Collected data
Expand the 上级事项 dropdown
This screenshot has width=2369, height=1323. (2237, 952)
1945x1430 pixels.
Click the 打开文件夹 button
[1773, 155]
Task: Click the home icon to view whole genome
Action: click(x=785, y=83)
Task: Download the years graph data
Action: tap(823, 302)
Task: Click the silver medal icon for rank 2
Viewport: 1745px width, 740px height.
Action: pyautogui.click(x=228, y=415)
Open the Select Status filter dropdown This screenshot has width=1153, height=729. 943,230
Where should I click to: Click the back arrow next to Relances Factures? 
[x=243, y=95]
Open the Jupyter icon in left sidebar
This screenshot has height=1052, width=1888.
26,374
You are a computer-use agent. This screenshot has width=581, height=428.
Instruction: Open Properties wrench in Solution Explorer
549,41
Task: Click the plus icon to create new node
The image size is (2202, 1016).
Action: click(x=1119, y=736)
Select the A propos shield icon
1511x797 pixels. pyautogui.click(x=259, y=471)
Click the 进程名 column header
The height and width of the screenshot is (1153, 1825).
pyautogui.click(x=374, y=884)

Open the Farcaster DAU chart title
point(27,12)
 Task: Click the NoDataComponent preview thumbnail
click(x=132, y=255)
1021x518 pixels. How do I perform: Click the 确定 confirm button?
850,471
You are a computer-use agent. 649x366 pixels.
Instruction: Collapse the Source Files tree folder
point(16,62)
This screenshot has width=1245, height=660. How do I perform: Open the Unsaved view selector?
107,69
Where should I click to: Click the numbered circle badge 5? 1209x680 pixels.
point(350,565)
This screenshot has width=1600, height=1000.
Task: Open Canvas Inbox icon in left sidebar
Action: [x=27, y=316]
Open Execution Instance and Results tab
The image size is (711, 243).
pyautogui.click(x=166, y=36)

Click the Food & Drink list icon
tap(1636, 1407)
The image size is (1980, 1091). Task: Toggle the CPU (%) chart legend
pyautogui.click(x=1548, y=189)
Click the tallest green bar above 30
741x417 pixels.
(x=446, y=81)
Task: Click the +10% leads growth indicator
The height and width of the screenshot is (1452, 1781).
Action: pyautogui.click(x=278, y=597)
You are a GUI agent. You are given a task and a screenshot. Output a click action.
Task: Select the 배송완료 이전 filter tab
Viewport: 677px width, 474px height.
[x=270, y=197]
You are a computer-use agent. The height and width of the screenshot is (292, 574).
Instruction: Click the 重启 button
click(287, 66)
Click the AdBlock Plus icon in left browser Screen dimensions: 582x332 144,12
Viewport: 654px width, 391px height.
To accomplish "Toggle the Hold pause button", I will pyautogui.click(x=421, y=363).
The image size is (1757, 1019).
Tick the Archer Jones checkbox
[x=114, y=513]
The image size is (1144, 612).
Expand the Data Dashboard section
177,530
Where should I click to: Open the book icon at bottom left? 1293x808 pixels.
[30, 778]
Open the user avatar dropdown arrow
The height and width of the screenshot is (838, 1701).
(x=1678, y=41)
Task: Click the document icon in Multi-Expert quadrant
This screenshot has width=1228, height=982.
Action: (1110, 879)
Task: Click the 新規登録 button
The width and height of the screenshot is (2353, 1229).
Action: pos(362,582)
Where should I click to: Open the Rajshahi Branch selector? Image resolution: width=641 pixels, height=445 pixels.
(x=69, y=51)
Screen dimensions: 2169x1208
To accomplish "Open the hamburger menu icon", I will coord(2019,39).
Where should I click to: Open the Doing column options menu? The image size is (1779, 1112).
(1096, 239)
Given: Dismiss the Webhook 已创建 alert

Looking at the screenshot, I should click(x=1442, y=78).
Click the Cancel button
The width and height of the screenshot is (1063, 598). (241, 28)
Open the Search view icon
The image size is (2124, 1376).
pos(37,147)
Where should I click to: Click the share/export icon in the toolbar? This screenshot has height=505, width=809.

§ TASK TO CARRY OUT
Please go through the data above and copy every line that has the word "accomplish".

§ ANSWER BOX
To accomplish "Toggle the Hold pause button", I will pyautogui.click(x=421, y=363).
To accomplish "Open the hamburger menu icon", I will coord(2019,39).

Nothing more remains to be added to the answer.